Migrating to Linux, Part 2
Here's a personal story from one of the authors that illustrates exactly why we all must make regular backups. I'll never forget it. It was late at night, and I was on a tight deadline, cranking out a major project for a client. Then, I heard it. A rattling noise, like a backgammon player shaking a cup of dice. Yes, my hard disk had just croaked—I was hearing the heads skipping across the platters in my hard drive. The machine would not reboot, nor could I access any data on the drive. After a few seconds of panic and terror, I tore open my desk drawer and cradled what at that moment was my most prized possession: a recent tape backup of that entire hard drive. The next morning was a flurry of intense activity. I notified clients of a brief delay. I contacted my computer manufacturer (the disk was under warranty) and demanded a new hard disk—of course, it would take 10-14 days. I ended up running out and buying a new disk, installing it, reinstalling all my software and restoring most of my precious work from that tape. Eventually, the manufacturer replaced the dead disk.
The moral of the story? Disasters can and do strike ordinary people doing ordinary things on a computer. Your responsibility is to be prepared. In my case, the hard drive crash was softened from a disaster to an inconvenience, all because I had that backup tape. Fortunately, Linux comes complete with a set of utilities that make backups safe, easy and reliable. Plus, several commercial and free software options exist to automate and simplify the backup process. Ideally, backups should be performed daily. In reality, doing a full backup about twice a week is a reasonable schedule for most SOHO users. Plus, if possible, store every other backup off-site. Even if your spouse or parent takes one tape or disk to work and brings back the other one, you are reducing the risk of losing your backup to fire or theft. Never leave your backup media sitting in the backup device.
If you don't have access to a backup program, Linux has several options to tide you over until you get one. Probably the most used is the tar command, which you should have at least an understanding of, even if you end up using a different backup option. Spend some time looking at the tar man page. Check your Linux manual; most give a fairly thorough analysis of this key backup option. At the very least, until you have a more reliable backup routine, copy key files to a floppy using the cp command.
Assume it's 9 AM on a weekday. Your client expects delivery of a key project by noon. You finished it last night at 11:30 PM, after hours of revision and several pots of coffee. All you have to do now is boot up your machine, print out a final copy and fax it off. Except for one little problem: you machine refuses to boot. Only three hours until your deadline—what now?
Linux will rarely choke, provided you are not tweaking with the system or mucking around while logged in as root. However, some hardware failures can sneak up on you. In any case, you must be prepared to act when your machine doesn't want to boot. That means having and knowing how to use a good set of Boot/Root disks, also known as rescue disks (see Resources).

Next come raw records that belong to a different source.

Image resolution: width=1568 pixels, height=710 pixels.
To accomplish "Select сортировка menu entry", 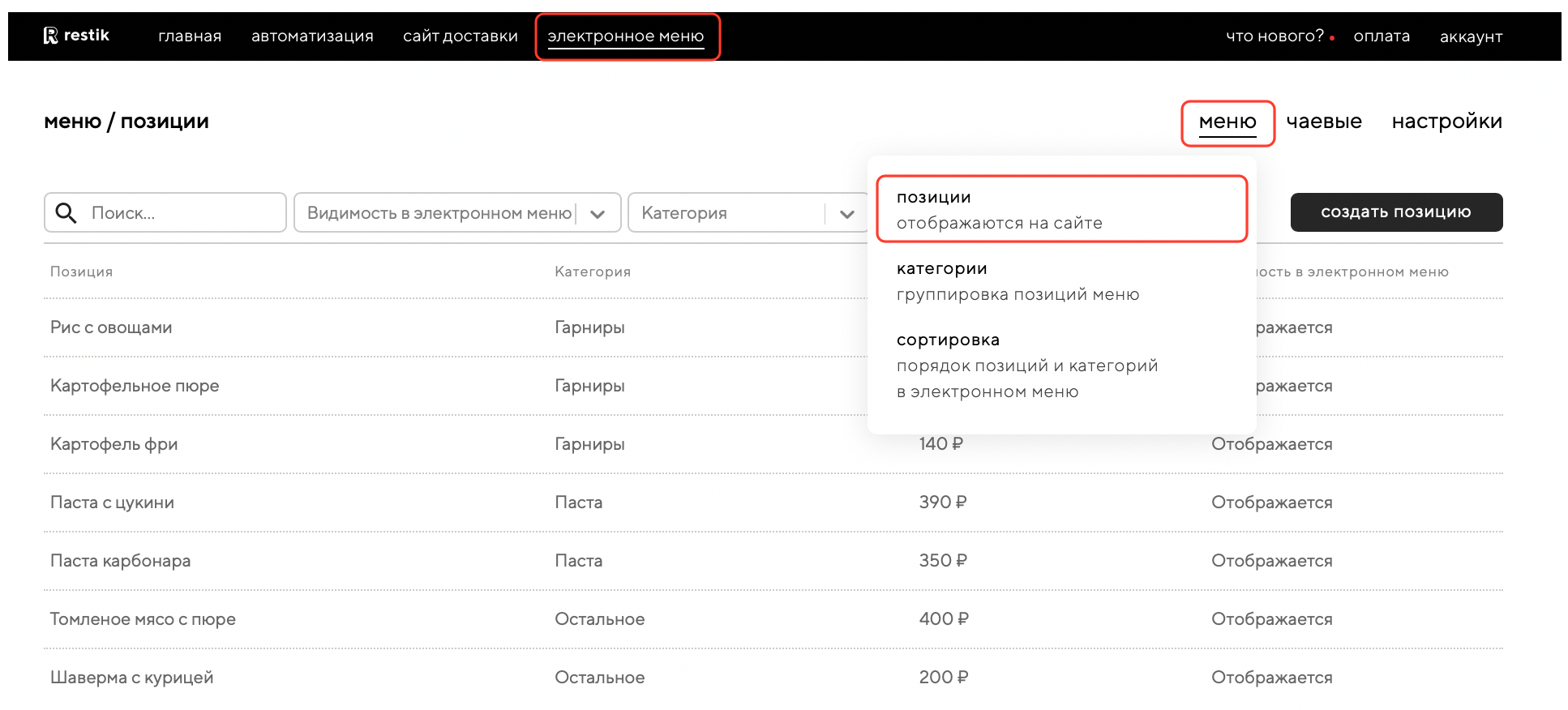I will point(1026,365).
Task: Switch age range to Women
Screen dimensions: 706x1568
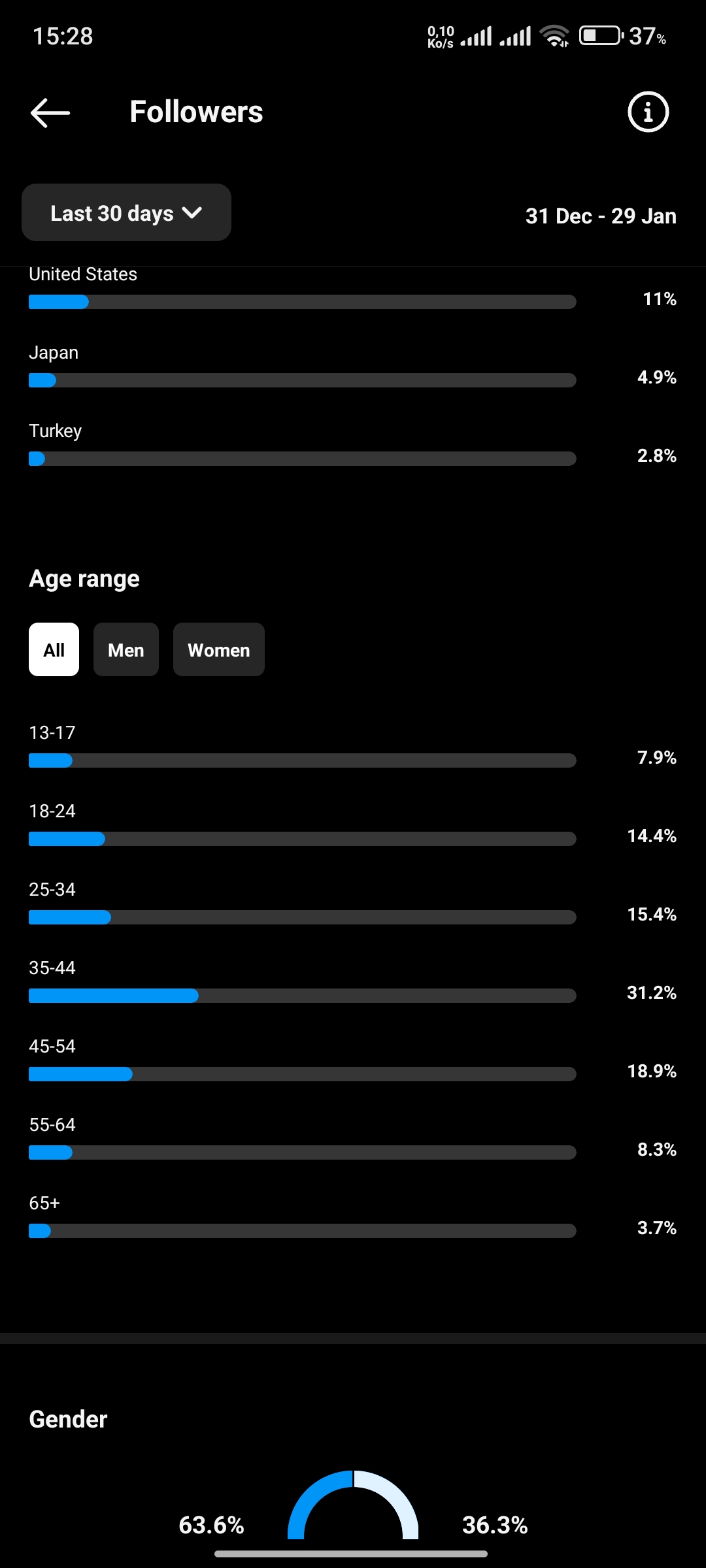Action: coord(219,649)
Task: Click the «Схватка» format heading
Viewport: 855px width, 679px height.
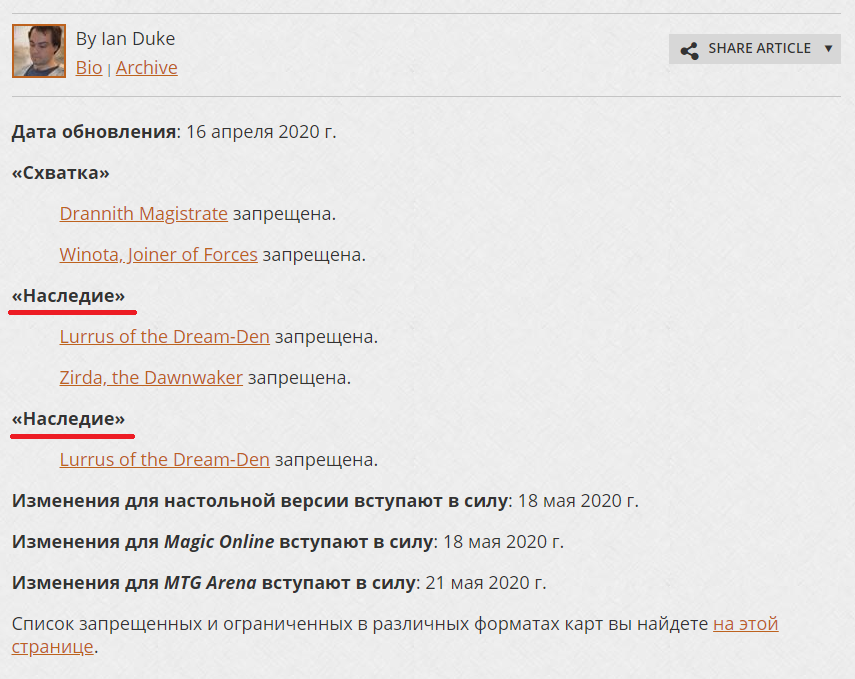Action: click(60, 173)
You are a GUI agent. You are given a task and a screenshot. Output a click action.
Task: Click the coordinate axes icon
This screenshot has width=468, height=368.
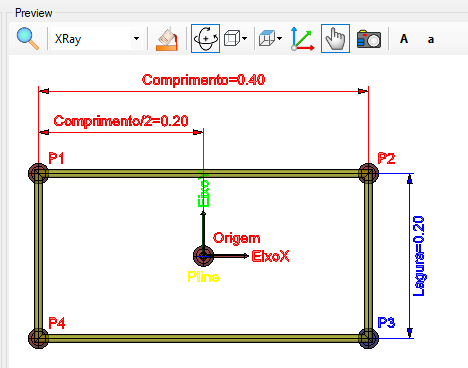(303, 39)
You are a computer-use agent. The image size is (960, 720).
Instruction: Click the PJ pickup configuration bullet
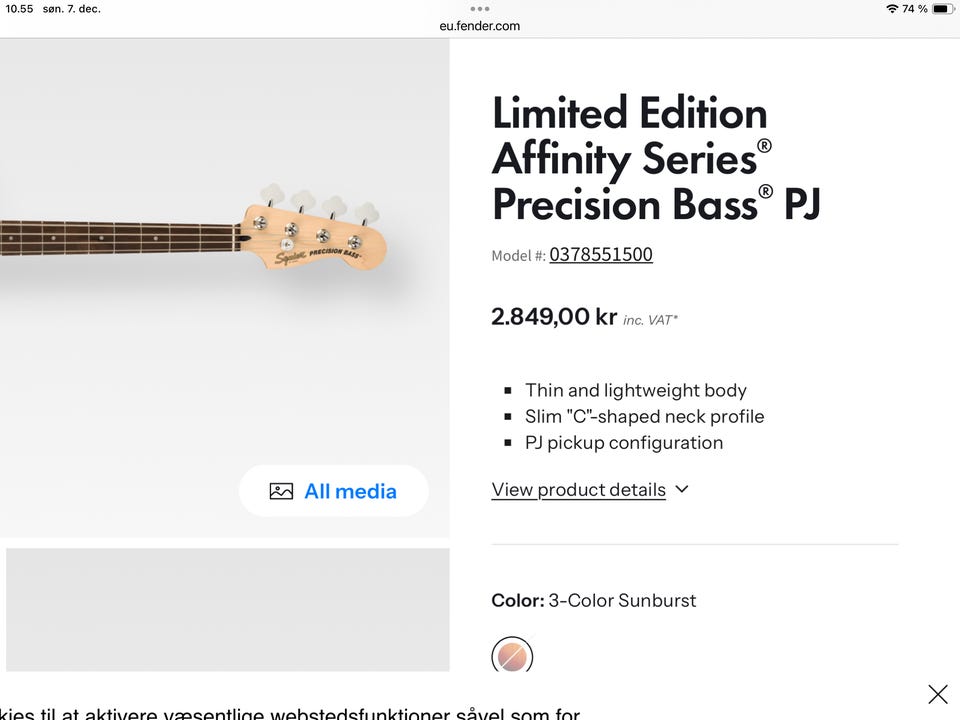pos(623,442)
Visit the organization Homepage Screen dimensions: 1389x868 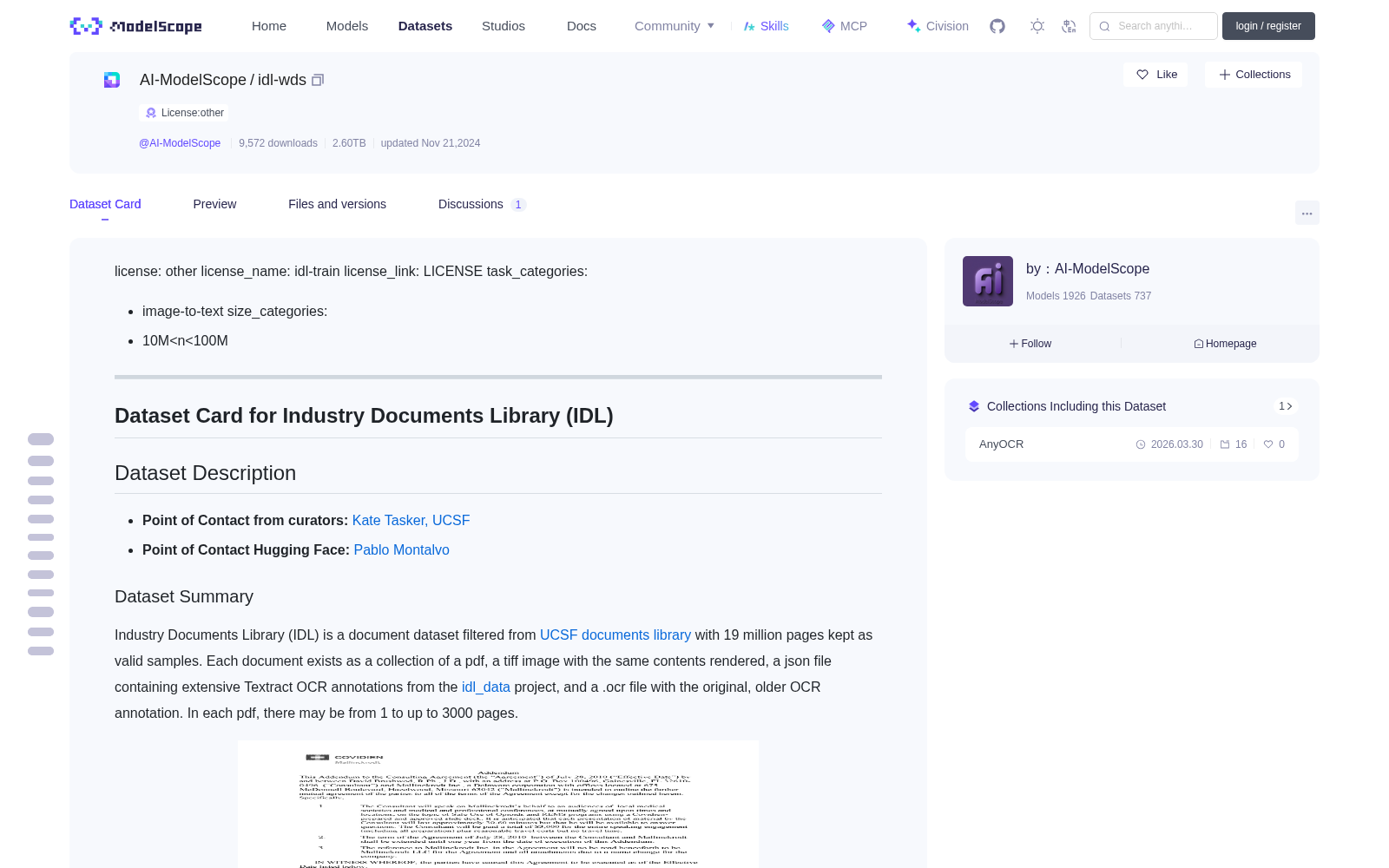pyautogui.click(x=1225, y=344)
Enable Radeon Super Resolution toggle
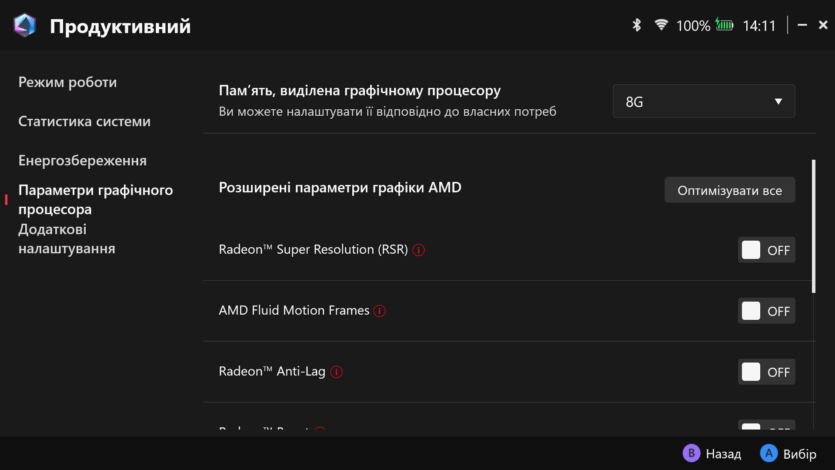The height and width of the screenshot is (470, 835). point(766,250)
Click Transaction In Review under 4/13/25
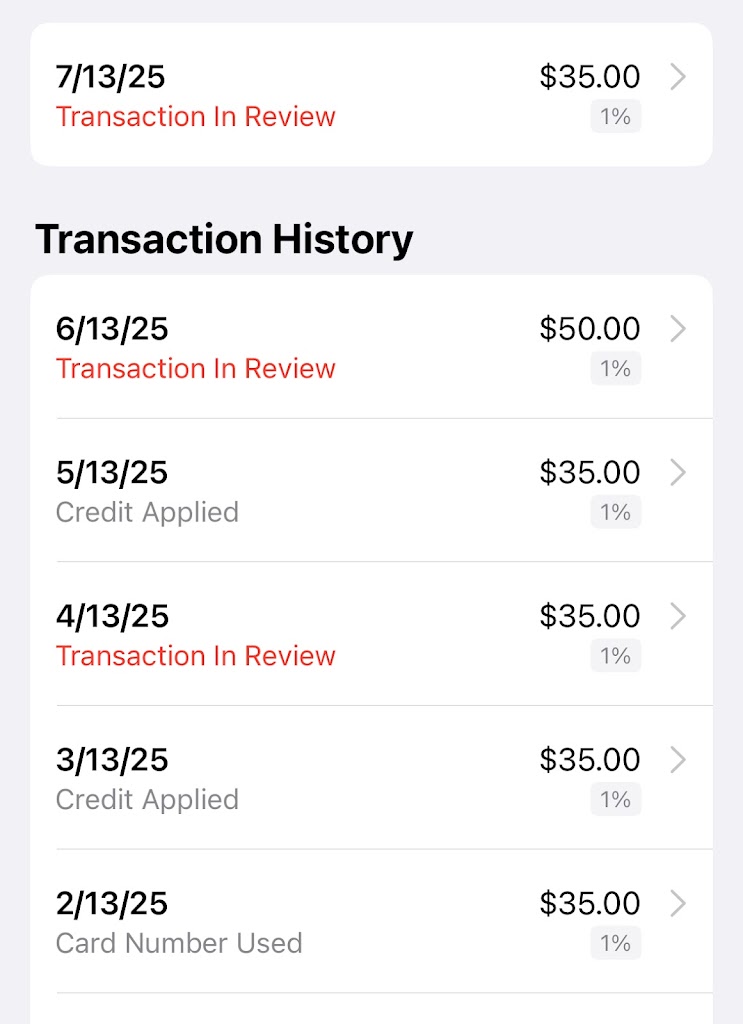Image resolution: width=743 pixels, height=1024 pixels. pos(196,656)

The Boot/Root disk may one day turn out to be your best friend. While a comprehensive set of instructions are beyond the scope of this article, you need to understand how to use them. Many distributions come with a set of boot disks that double as emergency disks, or you can download a pre-built set. In any case, get them and know how to use them before a disaster strikes.
Now that we have covered guidelines for basic system administration, it's time to think about doing some work. Fortunately, the last several months have seen an explosion in the amount of productivity software—both free and commercial—available for Linux users.
As for the Open Source versus commercial software debate, the choice boils down to the preferences and budget of the user. Most users will end up with a hodgepodge of both free and commercial software on their systems. SOHO users, additionally, have their limited time and accountability to clients or colleagues to consider when making their choice. Our advice is to thoroughly check the capabilities of any software you plan to use.
Let's look at an example. Say it costs you $100 to purchase a piece of commercial software and you figure it will take four hours to install, configure and gain familiarity with the product. Now compare that to an Open Source product. While you pay nothing for the software, it may take you ten hours to install and become comfortable using it. Which product do you choose? It's up to you and your priorities. Just remember: Open Source does not always mean free of expenses, while commercial software can never be automatically assumed to be easier to use or of higher quality. Judge each package by its individual merits and make the right choice for yourself.
Regardless of your choice, we believe it is up to us as SOHO Linux users to provide positive feedback to both commercial developers and the kind souls who develop Open Source packages. Linux is the best SOHO/workstation OS on the market right now, but most commercial developers have yet to embrace it with the support it deserves. On the other hand, we can't expect free software developers to fill all the voids left in the Linux software library. By rewarding those commercial developers who do port their software to Linux, we can encourage others to do so; and by using Open Source software, we encourage the type of cooperation that has made Linux the great OS it is today.
Does this mean any one development model is the best option for SOHO users? No, we are merely suggesting that if you do choose to use commercial software for Linux, please be sure to obey the developers' licensing restrictions and give positive feedback or bug reports on the product, if applicable. If you are using Open Source packages, please consider contributing to such development efforts, by donating your own time or perhaps even financially, if you can.